TASK GOAL =
Rewrite the lines from the line with "Click the large" to the line with "pyautogui.click(x=717, y=504)", replacing "clipboard" with "notepad" and leaving everything else unchanged.

Records for locating described items
□ □ □ □ □
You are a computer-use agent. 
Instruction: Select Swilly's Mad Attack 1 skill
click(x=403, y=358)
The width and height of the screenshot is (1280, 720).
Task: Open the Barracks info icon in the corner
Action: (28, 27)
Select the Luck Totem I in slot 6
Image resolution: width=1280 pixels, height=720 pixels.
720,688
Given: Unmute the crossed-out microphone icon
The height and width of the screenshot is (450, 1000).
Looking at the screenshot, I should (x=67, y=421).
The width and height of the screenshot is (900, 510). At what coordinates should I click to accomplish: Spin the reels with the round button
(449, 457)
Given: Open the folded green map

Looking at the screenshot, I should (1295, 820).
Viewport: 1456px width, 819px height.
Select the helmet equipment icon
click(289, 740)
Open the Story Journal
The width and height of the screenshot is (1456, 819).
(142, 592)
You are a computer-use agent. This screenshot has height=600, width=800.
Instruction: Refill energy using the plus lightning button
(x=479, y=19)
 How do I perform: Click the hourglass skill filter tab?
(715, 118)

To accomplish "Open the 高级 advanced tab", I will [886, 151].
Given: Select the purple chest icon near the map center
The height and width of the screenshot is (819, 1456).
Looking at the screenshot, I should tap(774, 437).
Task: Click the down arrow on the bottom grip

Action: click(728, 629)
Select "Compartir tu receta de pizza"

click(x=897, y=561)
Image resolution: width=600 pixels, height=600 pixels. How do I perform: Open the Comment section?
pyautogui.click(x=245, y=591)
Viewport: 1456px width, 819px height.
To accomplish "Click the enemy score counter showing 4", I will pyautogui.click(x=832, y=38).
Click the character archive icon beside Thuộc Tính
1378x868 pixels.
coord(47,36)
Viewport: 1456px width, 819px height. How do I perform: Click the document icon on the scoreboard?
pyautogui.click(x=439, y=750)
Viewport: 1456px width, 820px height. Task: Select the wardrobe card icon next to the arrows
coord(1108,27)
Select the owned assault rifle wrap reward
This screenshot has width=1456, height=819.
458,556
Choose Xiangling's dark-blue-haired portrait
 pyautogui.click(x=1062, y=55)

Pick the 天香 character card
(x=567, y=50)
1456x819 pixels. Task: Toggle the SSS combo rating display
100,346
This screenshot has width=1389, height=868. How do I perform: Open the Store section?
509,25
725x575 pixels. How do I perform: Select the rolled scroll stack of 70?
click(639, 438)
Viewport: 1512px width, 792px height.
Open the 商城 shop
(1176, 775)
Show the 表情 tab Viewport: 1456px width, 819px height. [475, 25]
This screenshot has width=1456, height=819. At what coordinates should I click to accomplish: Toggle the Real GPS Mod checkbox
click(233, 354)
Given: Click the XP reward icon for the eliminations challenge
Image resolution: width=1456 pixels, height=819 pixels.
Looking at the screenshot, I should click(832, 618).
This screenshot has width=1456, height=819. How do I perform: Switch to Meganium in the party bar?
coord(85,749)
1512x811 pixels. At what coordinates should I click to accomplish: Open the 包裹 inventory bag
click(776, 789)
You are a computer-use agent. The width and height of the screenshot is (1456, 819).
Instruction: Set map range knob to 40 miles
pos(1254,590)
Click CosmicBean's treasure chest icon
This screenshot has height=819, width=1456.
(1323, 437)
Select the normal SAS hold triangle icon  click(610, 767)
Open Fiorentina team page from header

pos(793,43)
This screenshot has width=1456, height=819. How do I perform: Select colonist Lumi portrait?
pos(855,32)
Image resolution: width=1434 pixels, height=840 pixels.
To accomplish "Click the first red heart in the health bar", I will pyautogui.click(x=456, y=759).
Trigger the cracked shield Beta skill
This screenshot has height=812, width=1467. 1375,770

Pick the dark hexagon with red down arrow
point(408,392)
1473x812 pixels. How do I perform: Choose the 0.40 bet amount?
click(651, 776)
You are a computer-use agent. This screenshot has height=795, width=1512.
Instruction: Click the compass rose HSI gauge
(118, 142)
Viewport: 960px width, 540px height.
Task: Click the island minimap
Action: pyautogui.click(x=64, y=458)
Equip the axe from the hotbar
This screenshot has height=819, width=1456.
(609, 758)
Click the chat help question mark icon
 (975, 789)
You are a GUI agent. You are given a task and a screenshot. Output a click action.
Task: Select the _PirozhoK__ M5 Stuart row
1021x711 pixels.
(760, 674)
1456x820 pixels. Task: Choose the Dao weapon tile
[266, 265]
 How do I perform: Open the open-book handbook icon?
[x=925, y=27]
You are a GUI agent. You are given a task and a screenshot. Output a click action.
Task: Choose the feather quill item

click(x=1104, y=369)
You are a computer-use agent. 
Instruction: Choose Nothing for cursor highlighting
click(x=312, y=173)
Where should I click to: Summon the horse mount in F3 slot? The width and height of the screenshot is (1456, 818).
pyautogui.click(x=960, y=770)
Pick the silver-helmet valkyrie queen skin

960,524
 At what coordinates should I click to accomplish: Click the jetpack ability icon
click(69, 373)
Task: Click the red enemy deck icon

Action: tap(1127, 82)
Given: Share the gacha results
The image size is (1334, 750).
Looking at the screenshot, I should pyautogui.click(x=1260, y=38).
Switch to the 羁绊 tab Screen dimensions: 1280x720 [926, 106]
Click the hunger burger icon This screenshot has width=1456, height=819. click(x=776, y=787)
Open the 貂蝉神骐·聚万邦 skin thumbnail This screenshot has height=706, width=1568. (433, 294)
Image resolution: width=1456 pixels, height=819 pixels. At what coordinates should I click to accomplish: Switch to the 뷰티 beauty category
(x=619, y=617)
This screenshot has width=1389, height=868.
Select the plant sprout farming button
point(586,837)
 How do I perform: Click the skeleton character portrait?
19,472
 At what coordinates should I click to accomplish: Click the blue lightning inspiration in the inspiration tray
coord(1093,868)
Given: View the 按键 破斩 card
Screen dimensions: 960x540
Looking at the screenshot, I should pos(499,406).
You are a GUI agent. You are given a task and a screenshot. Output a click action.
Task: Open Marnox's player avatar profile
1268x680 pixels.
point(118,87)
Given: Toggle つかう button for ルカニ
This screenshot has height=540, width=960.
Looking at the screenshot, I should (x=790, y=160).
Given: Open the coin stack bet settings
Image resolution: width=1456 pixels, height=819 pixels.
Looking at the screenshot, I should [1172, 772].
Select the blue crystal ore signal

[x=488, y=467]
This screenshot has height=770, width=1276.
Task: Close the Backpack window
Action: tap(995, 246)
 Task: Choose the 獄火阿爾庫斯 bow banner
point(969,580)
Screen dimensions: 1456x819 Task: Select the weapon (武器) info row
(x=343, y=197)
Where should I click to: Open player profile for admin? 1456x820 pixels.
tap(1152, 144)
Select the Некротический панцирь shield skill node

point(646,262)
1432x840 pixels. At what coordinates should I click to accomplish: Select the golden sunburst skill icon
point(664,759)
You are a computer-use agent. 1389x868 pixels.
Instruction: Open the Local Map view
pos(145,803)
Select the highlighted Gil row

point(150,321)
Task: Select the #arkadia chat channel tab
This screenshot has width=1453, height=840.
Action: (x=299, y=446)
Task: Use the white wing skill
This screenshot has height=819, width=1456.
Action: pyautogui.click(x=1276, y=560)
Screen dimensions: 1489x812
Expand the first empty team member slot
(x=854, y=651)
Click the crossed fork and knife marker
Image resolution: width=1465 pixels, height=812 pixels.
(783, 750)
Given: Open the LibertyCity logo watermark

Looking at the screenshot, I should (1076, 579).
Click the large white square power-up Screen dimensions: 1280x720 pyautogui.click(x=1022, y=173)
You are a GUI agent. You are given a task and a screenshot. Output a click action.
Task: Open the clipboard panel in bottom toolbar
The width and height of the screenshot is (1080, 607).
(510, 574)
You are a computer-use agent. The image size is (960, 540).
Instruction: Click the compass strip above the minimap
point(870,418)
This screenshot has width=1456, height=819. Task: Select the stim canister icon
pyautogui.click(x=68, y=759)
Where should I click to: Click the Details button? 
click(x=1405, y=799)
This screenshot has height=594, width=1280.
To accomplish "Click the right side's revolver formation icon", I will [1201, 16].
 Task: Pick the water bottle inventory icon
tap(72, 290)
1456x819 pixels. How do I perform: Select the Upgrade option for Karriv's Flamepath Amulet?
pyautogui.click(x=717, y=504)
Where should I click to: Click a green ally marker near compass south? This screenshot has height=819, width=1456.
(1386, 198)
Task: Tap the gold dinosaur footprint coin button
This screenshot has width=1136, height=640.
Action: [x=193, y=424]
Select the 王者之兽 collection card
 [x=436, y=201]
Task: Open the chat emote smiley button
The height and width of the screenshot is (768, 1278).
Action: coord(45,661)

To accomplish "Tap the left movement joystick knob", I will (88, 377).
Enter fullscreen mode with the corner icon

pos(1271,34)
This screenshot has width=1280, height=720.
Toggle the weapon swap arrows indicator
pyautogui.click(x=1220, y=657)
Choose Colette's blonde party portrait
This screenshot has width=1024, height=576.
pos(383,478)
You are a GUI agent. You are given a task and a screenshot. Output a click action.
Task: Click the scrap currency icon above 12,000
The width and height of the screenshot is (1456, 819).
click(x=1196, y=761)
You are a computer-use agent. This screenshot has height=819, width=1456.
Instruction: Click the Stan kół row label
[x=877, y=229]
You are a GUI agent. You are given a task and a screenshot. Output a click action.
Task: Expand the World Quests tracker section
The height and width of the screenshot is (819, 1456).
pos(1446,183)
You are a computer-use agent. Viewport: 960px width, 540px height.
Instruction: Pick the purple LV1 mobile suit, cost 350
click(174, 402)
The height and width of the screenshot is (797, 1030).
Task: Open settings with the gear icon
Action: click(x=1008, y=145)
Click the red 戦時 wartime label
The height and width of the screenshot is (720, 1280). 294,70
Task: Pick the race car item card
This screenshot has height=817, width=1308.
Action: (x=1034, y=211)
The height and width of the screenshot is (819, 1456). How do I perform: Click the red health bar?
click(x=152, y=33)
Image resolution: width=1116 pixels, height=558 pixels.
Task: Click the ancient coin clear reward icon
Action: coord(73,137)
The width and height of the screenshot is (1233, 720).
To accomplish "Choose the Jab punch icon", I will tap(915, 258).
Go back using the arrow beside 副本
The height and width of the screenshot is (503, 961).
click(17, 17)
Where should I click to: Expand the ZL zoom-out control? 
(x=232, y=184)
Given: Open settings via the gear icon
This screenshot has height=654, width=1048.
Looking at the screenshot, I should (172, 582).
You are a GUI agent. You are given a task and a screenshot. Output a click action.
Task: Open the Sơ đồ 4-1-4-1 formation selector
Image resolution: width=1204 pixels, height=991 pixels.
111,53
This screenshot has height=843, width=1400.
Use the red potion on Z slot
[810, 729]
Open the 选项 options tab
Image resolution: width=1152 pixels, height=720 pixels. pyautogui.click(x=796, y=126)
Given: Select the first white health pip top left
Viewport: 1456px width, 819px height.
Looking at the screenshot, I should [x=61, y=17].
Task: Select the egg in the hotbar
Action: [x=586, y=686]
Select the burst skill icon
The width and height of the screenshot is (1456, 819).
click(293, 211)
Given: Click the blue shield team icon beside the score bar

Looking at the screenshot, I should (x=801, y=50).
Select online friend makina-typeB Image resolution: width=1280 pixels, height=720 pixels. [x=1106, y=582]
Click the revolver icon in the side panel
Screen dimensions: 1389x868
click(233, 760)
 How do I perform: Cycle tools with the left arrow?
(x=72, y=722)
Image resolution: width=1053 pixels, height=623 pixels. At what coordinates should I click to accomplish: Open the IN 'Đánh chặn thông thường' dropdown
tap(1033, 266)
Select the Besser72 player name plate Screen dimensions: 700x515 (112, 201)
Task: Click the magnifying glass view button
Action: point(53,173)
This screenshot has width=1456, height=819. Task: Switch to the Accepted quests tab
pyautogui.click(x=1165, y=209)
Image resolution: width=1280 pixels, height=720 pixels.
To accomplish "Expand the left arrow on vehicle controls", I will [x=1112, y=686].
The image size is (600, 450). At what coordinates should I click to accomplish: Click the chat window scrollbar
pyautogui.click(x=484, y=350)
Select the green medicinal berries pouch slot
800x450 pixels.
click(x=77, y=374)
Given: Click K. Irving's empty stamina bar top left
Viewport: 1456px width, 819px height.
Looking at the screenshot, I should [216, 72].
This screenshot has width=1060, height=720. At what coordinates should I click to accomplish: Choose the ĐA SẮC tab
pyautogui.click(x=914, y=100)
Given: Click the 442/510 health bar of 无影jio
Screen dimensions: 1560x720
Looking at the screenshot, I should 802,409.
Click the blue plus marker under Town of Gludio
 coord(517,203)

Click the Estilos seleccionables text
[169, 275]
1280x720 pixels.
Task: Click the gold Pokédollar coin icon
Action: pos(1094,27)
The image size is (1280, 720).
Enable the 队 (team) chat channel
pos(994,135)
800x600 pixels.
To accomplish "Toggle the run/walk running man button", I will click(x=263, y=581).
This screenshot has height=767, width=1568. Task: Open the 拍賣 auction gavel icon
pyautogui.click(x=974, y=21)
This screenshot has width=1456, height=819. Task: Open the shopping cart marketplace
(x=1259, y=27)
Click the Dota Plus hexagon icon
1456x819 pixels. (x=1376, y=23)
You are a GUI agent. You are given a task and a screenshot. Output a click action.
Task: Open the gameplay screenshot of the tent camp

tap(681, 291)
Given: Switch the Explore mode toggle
□ □ □ □ □
SOLUTION BELOW =
Click the large white square power-up Screen dimensions: 1280x720 pyautogui.click(x=1022, y=173)
You are a GUI agent. You are given a task and a screenshot. Output a click action.
Task: Open the notepad panel in bottom toolbar
The width and height of the screenshot is (1080, 607).
(510, 574)
You are a computer-use agent. The image size is (960, 540).
Instruction: Click the compass strip above the minimap
point(870,418)
This screenshot has width=1456, height=819. Task: Select the stim canister icon
pyautogui.click(x=68, y=759)
Where should I click to: Click the Details button? 
click(x=1405, y=799)
This screenshot has height=594, width=1280.
To accomplish "Click the right side's revolver formation icon", I will [1201, 16].
 Task: Pick the water bottle inventory icon
tap(72, 290)
1456x819 pixels. How do I perform: Select the Upgrade option for Karriv's Flamepath Amulet?
pyautogui.click(x=717, y=504)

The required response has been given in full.